Figure 2: Relationship between strength of convergence signal and adaptive selection.
figure 2

a, b, For hypotheses H1(a) and H2(b) (n = 2,030 and 1,876 loci, respectively), the 95% confidence intervals of the coefficient (slope) for locus-wise regressions between site-wise support for convergence and site-wise ω for sites under diversifying selection are plotted. In each plot, loci showing a negative relationship, as characterized by a slope significantly below zero, are consistent with an evolutionary trajectory of adaptive convergence (purple line, with filled circle indicating upper 95% limit) and loci showing a positive relationship, with a slope of greater than zero, are consistent with an evolutionary trajectory of adaptive divergence (orange line, with filled circle indicating lower 95% limit). Insets show two examples of adaptive convergence and divergence under each hypothesis. Full details of ω estimation and regression fitting are given in the Methods.

PowerPoint slide

To explore more fully the relationship between signatures of convergence and adaptive evolution, we predicted the level of convergent evolution expected (ΔSSLS) after prolonged diversifying selection (ω = 2) using the fitted regression models for each locus. Genes associated with hearing and vision (including those encoding the solute carriers Slc44a2 and Slc4a11, associated with deafness, and the integrin Itgal, associated with blindness) showed significantly stronger convergence in these models than the background loci (see Supplementary Information). The genes identified in this analysis show a pattern of substitutions under differing selection regimes in echolocating and non-echolocating lineages that tend to have high ω and be convergent in echolocating lineages; we therefore suggest that sustained adaptive selection in these loci is likely to reinforce the signal for convergence as parallel changes accrue, in contrast to neutrally driven or adaptive divergence, which would tend to reinforce support for the species phylogeny over time.
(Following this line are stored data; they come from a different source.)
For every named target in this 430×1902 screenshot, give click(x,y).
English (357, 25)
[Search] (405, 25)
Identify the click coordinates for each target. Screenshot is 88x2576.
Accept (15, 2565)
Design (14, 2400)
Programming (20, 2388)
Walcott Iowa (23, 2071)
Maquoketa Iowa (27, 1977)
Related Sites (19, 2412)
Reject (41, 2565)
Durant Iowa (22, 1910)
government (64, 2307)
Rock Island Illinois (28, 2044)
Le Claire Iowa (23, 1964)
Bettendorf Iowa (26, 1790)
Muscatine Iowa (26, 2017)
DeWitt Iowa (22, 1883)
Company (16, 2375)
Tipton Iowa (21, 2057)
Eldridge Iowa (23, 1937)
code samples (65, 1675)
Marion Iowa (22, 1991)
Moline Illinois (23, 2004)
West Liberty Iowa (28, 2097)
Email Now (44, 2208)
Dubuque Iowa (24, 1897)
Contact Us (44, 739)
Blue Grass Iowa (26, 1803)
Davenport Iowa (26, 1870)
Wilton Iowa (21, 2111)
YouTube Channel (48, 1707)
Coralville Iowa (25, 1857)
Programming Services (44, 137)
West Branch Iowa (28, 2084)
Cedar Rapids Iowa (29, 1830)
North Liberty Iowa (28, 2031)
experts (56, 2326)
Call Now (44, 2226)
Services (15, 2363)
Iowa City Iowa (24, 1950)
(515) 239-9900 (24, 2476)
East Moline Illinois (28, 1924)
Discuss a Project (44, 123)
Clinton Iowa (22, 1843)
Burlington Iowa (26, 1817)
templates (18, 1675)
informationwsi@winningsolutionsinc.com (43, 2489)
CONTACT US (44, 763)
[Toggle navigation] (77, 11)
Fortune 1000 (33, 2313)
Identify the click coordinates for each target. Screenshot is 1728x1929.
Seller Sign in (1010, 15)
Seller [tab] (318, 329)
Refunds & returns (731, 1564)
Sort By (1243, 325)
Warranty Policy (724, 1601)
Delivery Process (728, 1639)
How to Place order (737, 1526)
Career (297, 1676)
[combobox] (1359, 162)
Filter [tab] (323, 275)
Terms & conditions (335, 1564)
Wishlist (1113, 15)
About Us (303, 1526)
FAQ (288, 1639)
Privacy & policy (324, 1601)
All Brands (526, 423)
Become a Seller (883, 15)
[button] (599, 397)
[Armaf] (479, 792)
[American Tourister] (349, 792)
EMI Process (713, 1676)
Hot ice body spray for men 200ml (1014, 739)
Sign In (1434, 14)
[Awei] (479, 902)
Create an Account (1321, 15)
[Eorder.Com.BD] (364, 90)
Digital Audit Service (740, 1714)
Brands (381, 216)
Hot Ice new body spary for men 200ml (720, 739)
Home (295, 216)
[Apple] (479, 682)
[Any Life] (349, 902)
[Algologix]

Our genome-wide analysis shows that natural selection has acted on three echolocating lineages (cetaceans and two separate bat lineages) to produce a complex pattern of changes in protein sequence, including both divergent and, more surprisingly, extensive convergent changes. Many of these changes are in genes that may be associated with the shift in primary sensory modality (between vision and echolocation), either directly or through the associated complex changes in ecology and natural history. Furthermore, this work identifies clear targets for future experimental work, for instance tissue-specific RNA expression analyses. This study represents the first systematic attempt to provide a framework for the genomic analysis of sequence convergence associated with independently shared phenotypes. Our findings strongly suggest that, despite many recent papers reporting sequence convergence in particular candidate genes, the importance of this mode of molecular evolutionary change is relatively underappreciated, and is under-exploited in seeking to understand the genetic basis of complex traits such as echolocation.

Methods Summary

Taxonomic coverage, sequencing and assembly

Genome-wide short-read sequences (Hi-Seq, 500-bp inserts) were generated and assembled for one non-echolocating (Eidolon helvum) and three echolocating bats (Rhinolophus ferrumequinum, Megaderma lyra and Pteronotus parnellii). The former three belong to the suborder Yinpterochiroptera and the latter to the Yangochiroptera. A total of 7,612 coding sequences showed 1-to-1 orthology with Homo sequences and were present in all four taxa. Of these, 2,326 loci were aligned in MAFFT with published data from 17 additional taxa, including the non-echolocating bat Pteropus vampyrus, echolocating bat Myotis lucifugus and echolocating dolphin Tursiops truncatus.

Convergence pipeline

We built a pipeline to estimate the strength of natural selection (dN/dS ratio, ω) and support for convergence (ΔSSLS) for each amino acid by maximum likelihood. ω values were estimated using published software; ΔSSLS was calculated as the difference in fitted site-wise log-likelihoods under two competing hypotheses: a ‘null’ phylogenetic tree, reflecting the consensus species tree, and one of two ‘alternative’ phylogenies, in which either all echolocating bats, or all echolocating taxa (echolcating bats plus dolphin), were artificially forced into a monophyletic clade. Ancestral amino acid states were inferred using parsimony.

Null distributions

We compared observed ΔSSLS values to ΔSSLS estimated from (1) neutrally evolving amino acids simulated by Markov chain Monte Carlo mixture models (n ≥ 1,000); and (2) random ‘alternative’ topologies (n = 100).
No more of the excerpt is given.